Thanks you for your feedback. Believe me when I say that I spent much of my time on this projected working out the best way to complete an efficient scan of all the files on a site with the least amount of impact on the site while the scan is running. Most of the servers that I was testing this plugin on were also small and under-powered, just like the VPS from DO that you are using. Also understand that you cannot directly control how much processing power a PHP script uses through PHP code. Much of the load balancing and task switching is handled at the server level and has more to do with the way that PHP and Apache (or nginx) is configured on your server.
That said, the Complete Scan is a hybrid of PHP and JavaScript that uses multiple separate ajax calls in a linear order to disperse the processing power over a reasonable time to lessen the overall impact of the scan on the server’s system resources. To understand this better you can compare this technique with the “Quick Scan” options, which were the first attempt at a scan process that used only a single call to the PHP script. In this original version the Quick Scan could complete a scan of a great many files in a very short amount of time but it would consume all of the available system resources until the job was done, and in many cases the servers simply didn’t have or didn’t allocate enough memory for the whole job, or else there might be so many files that it simply took too long to complete and the server quit the script and timed out the whole process. This lead me to break up the scan into smaller sets of file such as the “Quick Scan” for Plugins, Themes, and Core Files, and also limit the scan depth to prevent drilling down into directory trees that would take too long to index and scan. While this was more successful it was also not 100% thorough and it would still fail sometimes on smaller servers or larger filesystems.

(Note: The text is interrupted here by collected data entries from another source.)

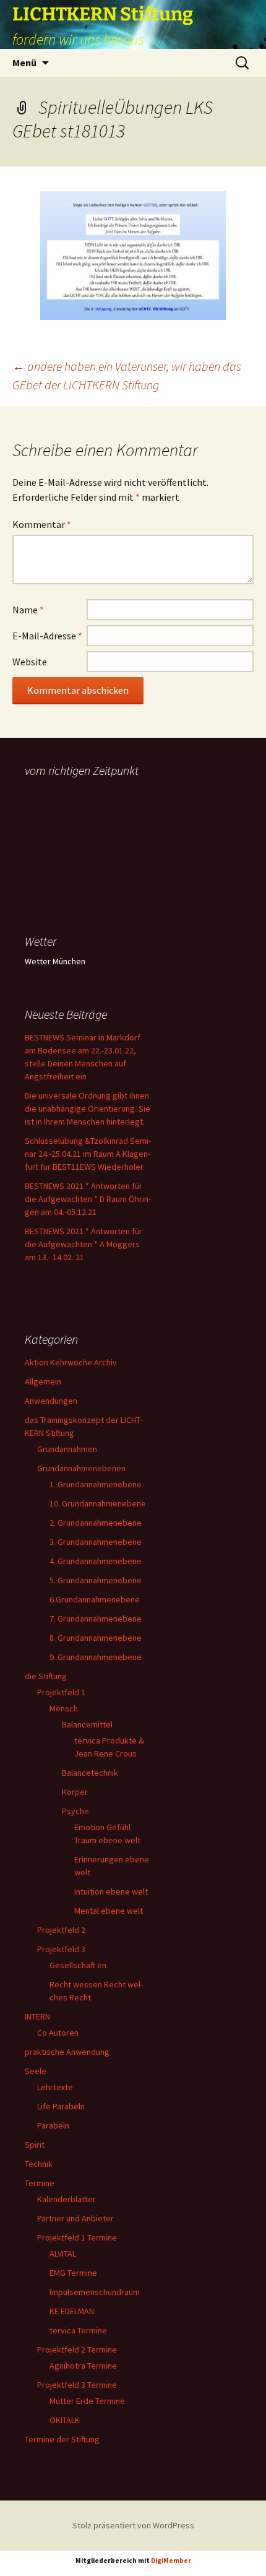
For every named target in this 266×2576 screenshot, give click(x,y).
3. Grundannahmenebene (95, 1541)
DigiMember (171, 2560)
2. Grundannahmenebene (95, 1522)
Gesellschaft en (77, 1965)
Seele (35, 2071)
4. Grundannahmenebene (95, 1561)
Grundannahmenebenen (81, 1468)
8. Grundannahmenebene (95, 1637)
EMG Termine (73, 2272)
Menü (24, 62)
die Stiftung (46, 1676)
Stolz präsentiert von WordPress (133, 2525)
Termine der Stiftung (62, 2439)
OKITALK (64, 2420)
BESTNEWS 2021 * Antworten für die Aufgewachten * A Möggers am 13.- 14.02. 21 (83, 1244)
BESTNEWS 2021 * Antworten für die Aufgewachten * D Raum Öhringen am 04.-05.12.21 (88, 1198)
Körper (75, 1791)
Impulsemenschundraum (94, 2291)
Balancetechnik (90, 1772)
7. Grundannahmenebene (95, 1618)
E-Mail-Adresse (47, 635)
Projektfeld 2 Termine (77, 2349)
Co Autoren (58, 2032)
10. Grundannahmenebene (97, 1503)
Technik (39, 2163)
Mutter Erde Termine (87, 2400)
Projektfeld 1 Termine (77, 2237)
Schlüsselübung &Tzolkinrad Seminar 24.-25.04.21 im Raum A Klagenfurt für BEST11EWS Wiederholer (88, 1153)
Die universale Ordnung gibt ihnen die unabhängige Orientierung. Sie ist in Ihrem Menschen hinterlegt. (87, 1108)
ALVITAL (62, 2253)
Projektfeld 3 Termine (77, 2384)
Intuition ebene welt (111, 1891)
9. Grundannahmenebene (95, 1656)
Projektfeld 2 (61, 1929)
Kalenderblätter (66, 2199)
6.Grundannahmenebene (94, 1599)
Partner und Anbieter (75, 2218)
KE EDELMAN (71, 2311)
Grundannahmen (67, 1448)
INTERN (37, 2016)
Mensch (63, 1708)
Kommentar (41, 524)
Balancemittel (87, 1724)
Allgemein (43, 1381)
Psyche (75, 1811)
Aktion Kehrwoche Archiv (71, 1362)
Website (29, 661)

This brings me to the current hybrid scan that I call the Complete Scan. In this process the directories are indexed first and listed in a linear order, to be scanned individually and only one at a time. While this does inevitably increase the overall time that it take to scan the whole site it also allows other normal traffic to get a fair amount of time to be processed and ensures that your visitor will continue to receive their page request while the scan is running. Even if your server only have one processor, Apache is designed to answer a reasonable number of requests at the same time and will call on PHP to process as many simultaneous jobs as would be possible with limited amount of memory your server has allocated to them, and during the Complete Scan you can rest assured that only one of these processes will be my scan job. So you may notice that you one processor is completely maxed out during the scan, and it may be true that this intensive scan job is taking up 100% of that processor time if there are no other pages being requested at that time, but you will find that if there are 3 other pages being requested at the same time then my process will only be consuming the appropriate amount of processor time as the other processes get their fair share. Additionally, you will see that the next directory in the scan list will not be started until the prior directory scan job has finished, which gives the server a short break and allows any other pages in the request queue to be processed before starting the next scan job.
I believe that this is about the best I can do, given the enormity of the task at hand and the vast variation of server configurations out there. I hope that this explanation of the inner workings of my scan process has helped you. Please let me know if you have anything further to add or any ideas that might help to improve the process further.